Filipino writer and poet

Amador T. Daguio (1912–1966) was a Filipino writer and poet during pre-World War II Philippines. He published two books in his lifetime, and three more posthumously. He was a Republic Cultural Heritage awardee for his works.

== Early life and education==
Amador Daguio was born on January 8, 1912, in Laoag, Ilocos Norte. His family moved to Lubuagan, Mountain Province, where his father was an officer in the Philippine Constabulary. This early exposure to the rural and indigenous culture of the Cordillera deeply influenced his literary works. Despite the challenges of poverty, Daguio excelled academically and pursued his education with determination.

He graduated with honors in 1924 at the Lubuagan Elementary School as valedictorian. Daguio was already writing poems in elementary school, according to his own account. He wrote a farewell verse on a chalkboard at least once for a departing teacher when he was in grade 6. For his high school studies, he moved to Pasig to attend Rizal High School while residing with his uncle at Fort William McKinley.

Daguio was too poor to afford his college tuition and did not enroll in the first semester of 1928. He also failed to qualify for a scholarship. He worked as a houseboy, waiter, and caddy at Fort McKinley to earn his tuition and later enrolled at the University of the Philippines on the second semester.
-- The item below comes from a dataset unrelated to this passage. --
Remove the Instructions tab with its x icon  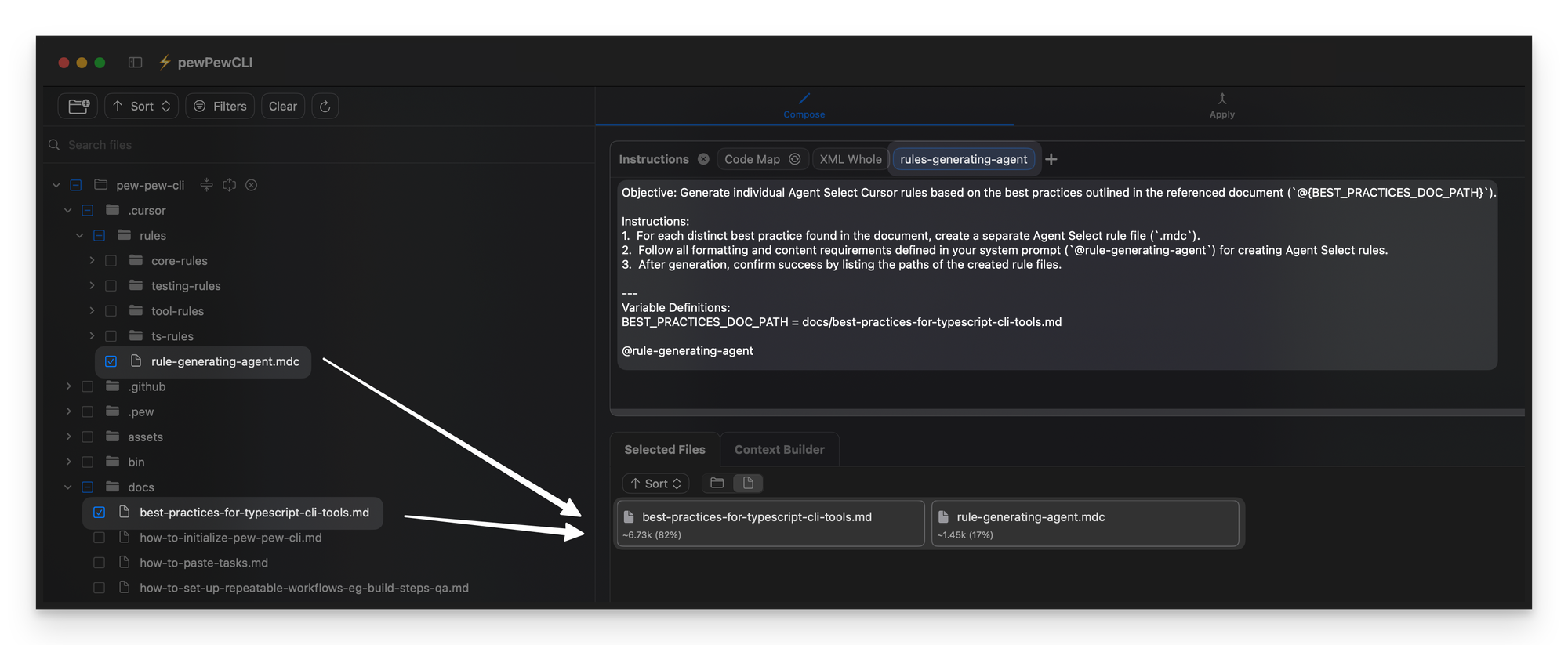703,159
He experienced financial difficulties in his studies until an uncle from Honolulu, Hawaii funded his tuition on his third year of study. Before his uncle's arrival, Daguio has worked as a printer's devil in his college as well as a writer for the Philippine Collegian.

He was mentored in writing by Tom Inglis Moore, an Australian professor. In 1932, he graduated from UP as one of the top ten honor graduates. After World War II, he went to Stanford University to study his master's in English which he obtained at 1952. And in 1954 he obtained his law degree from Romualdez Law College in Leyte.

==Career==
When Daguio was a third-year high school student, his poem "She Came to Me" got published in the July 11, 1926, edition of The Sunday Tribune.

After he graduated from UP, he returned to Lubuagan to teach at his former alma mater. He then taught at Zamboanga Normal School in 1938, where he met his wife Estela. During the Second World War, he was part of the resistance and wrote poems. These poems were later published as his book Bataan Harvest.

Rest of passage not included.